Personal details
- Born: August 1917 (age 109) Huai'an, Jiangsu, China
- Occupation: Poet, journalist

= Gao Tian =

Chinese writer and politician

Gao Tian (高天; August 1917 – ?) was a Chinese poet and journalist, also known by his original name Gao Ziyu. He was a representative figure in the poetry circles of Central China during the 1930s and later became a wartime correspondent during the Second Sino-Japanese War. His literary and journalistic work was closely associated with themes of national resistance and social realism.

== Biography ==

Gao Tian was born in August 1917 in Luoyang, Henan, although his ancestral home was in Huai'an, Jiangsu. As a youth, he traveled alone to Zhengzhou for his education but was forced to leave school at the age of seventeen due to financial difficulties. He subsequently entered journalism, working as a reporter for the Zhengzhou Daily. During this period, he developed a strong interest in literature, particularly modern poetry.

On February 7, 1936, he published his well-known work Nantian Poems in the literary supplement of the Dahua Morning Post. The poem, marked by both despair and determination, gained wide attention in Central China. Its concluding line, often translated as “to reel off the very last strand of silk,” became a symbolic call for perseverance and resistance among Chinese youth.

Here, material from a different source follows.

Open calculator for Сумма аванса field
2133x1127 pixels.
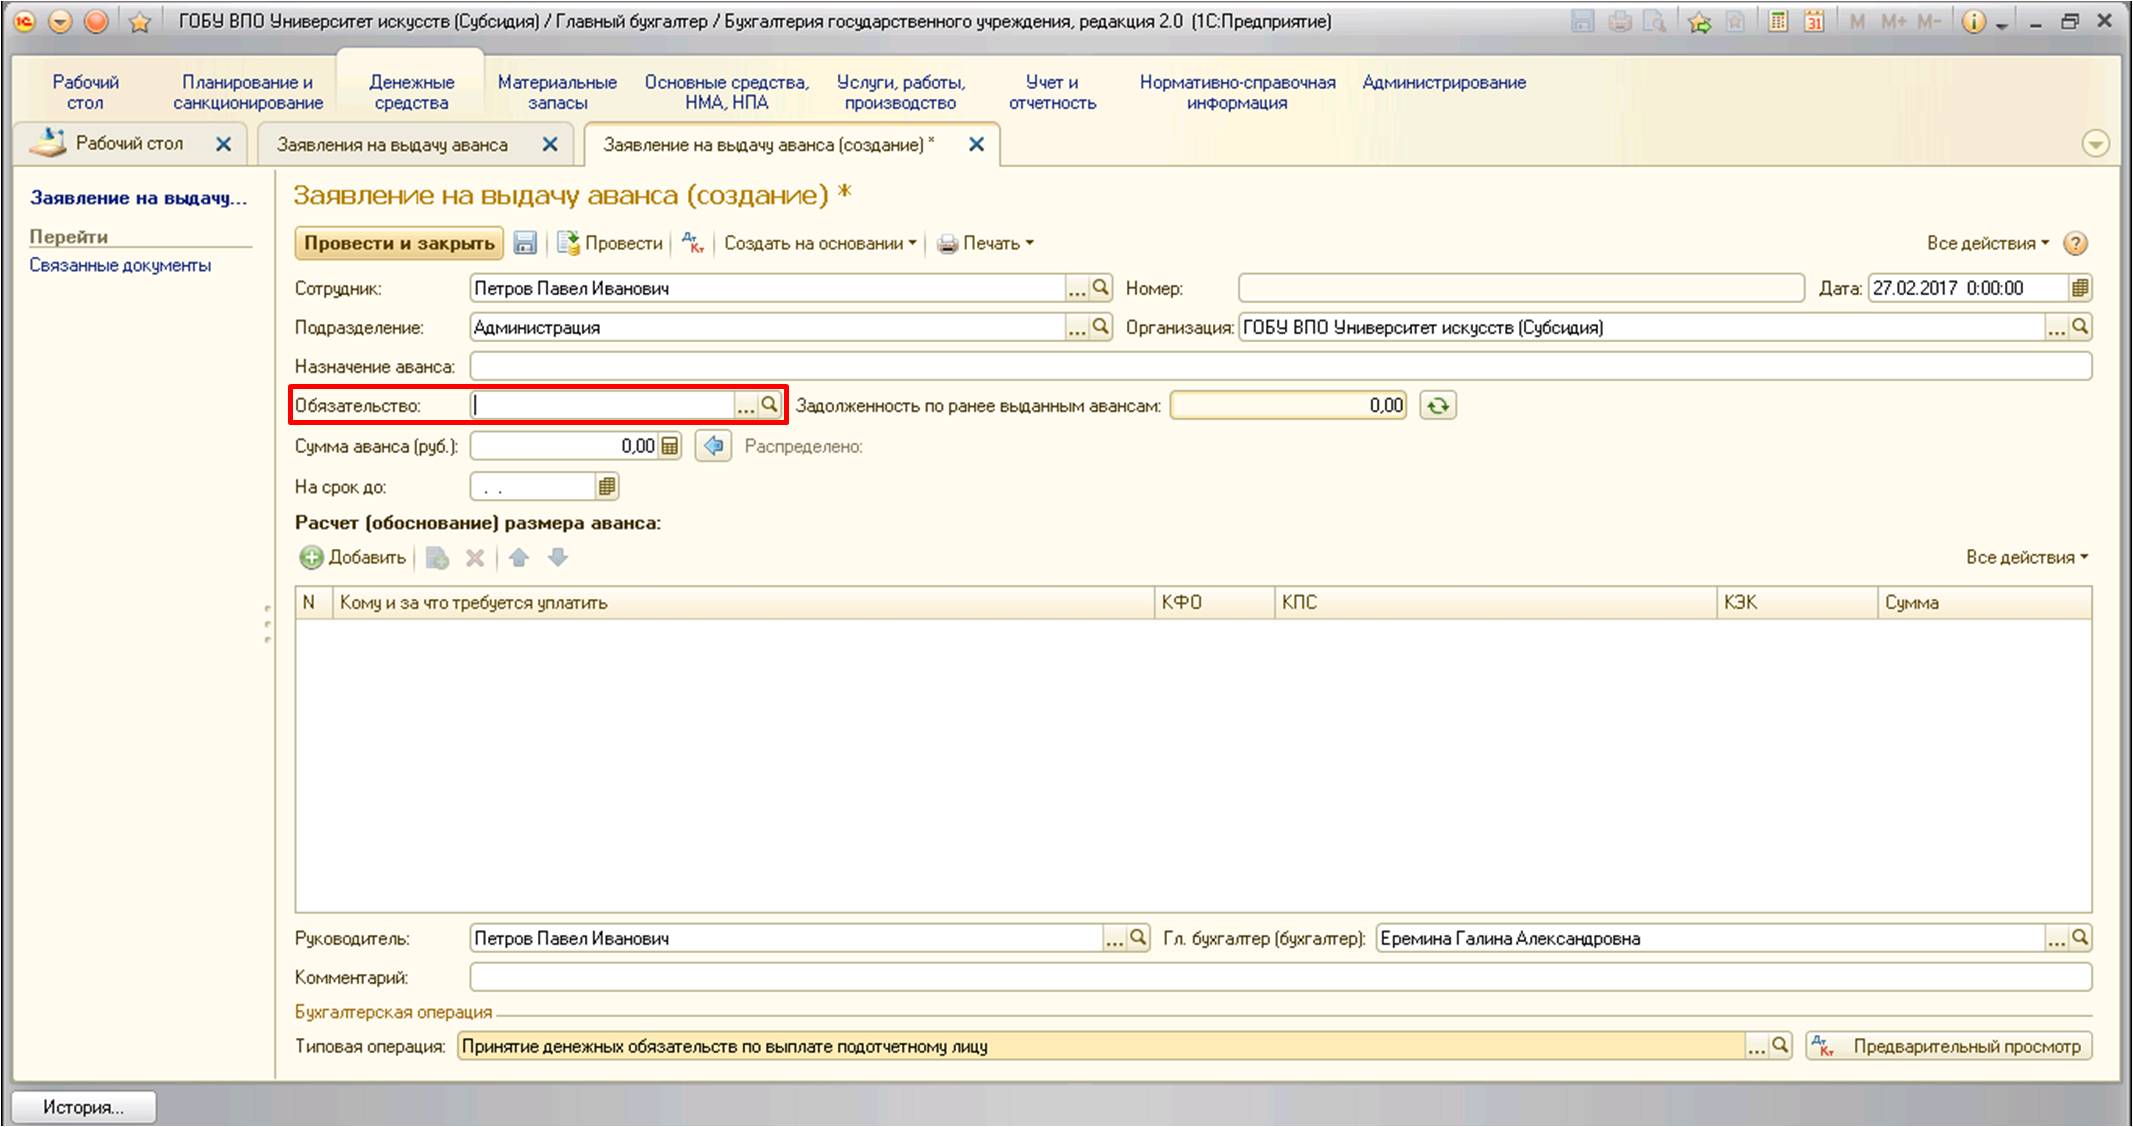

In 1936, Gao co-founded the Jinfeng Literary Society, which promoted anti-Japanese literature. He later joined the Dahua Morning Post as an editor and led two literary weeklies. His organizational ability and literary influence helped foster a generation of writers, including Wei Wei.

With the outbreak of full-scale war in 1937, Gao shifted his focus to journalism. He worked as a war correspondent for newspapers such as Saodang Bao and Shishi Xinbao, reporting from the front lines. He personally covered major battles including the Battle of Taierzhuang and the Battle of Xuzhou, producing vivid dispatches that documented the realities of war and boosted public morale.

In 1938, under the direction of Zhou Enlai, Gao became one of the founding members of the International News Agency, alongside prominent journalists such as Hu Yuzhi and Fan Changjiang. He was dispatched to report from the border regions of Hunan, Hubei, and Jiangxi. After the fall of Wuhan, the agency relocated multiple times before establishing its base in Guilin, where Gao continued to contribute frontline reports despite extremely difficult conditions.

In 1940, Gao moved to Chongqing to oversee the agency’s local operations while also serving as a correspondent for overseas Chinese newspapers including the Nanyang Siang Pau. Following the New Fourth Army Incident in 1941, the agency was forced to shut down under political pressure. Gao later recalled receiving encouragement from Zhou Enlai to continue journalistic work in Nationalist-controlled areas. During this period, Gao married Song Liye with the introduction of Deng Yingchao. The wedding, held in Chongqing, was attended by prominent figures from the cultural and political spheres, including Shen Junru and Lao She.

In 1944, Gao became acting editor-in-chief of the Xin Shu Bao. Due to his resistance to political interference by Kuomintang agents, he faced persecution and was forced to flee to Kunming. There, he continued editorial work but again came under threat. With assistance arranged by Zhou Enlai, Gao eventually escaped to Vietnam under the protection of underground networks.

After the war, Gao turned primarily to writing classical Chinese poetry. Gao later traveled from Hanoi to Hong Kong, where he served as editor-in-chief of the editorial department of the Wah Kiu Yat Po (Huashang Bao), the official newspaper of the Chinese Communist Party’s Hong Kong bureau. He also held concurrent positions as secretary-general of the Hong Kong–Kowloon branch of the China Democratic League and secretary-general of the Hong Kong branch of the China National Salvation Association. In May 1948, he was tasked by Pan Hannian and Lian Guan with coordinating the relocation of leading democratic figures in Hong Kong—including Shen Junru, Zhang Bojun, Hu Yuzhi, and Sa Kongliao.

After 1949, Gao participated in a training program at Zhongyuan University and was subsequently appointed as a professor at Henan University. In August 1949, he took part in the founding of the Guangming Daily and served as its first office director. Following the establishment of the People's Republic of China, he held several senior editorial positions at the newspaper, including director of the reporting department and deputy editor-in-chief.

Gao was also active in political life. He served as a propaganda committee member of the Beijing branch and central committee of the China Democratic League. He was a member of the 5th National Committee of the Chinese People's Political Consultative Conference and a standing committee member of its 6th, 7th, and 8th National Committees. Within the China Democratic League, he successively held positions including alternate central committee member (1st–2nd terms), central committee member (3rd term), standing committee member and secretary-general (4th term), and vice chairman (5th term), later serving as executive bureau director and executive vice chairman (6th–7th terms).

Gao Tian died on June 19, 1994, in Beijing at the age of 77. His ashes are interred at the Babaoshan Revolutionary Cemetery.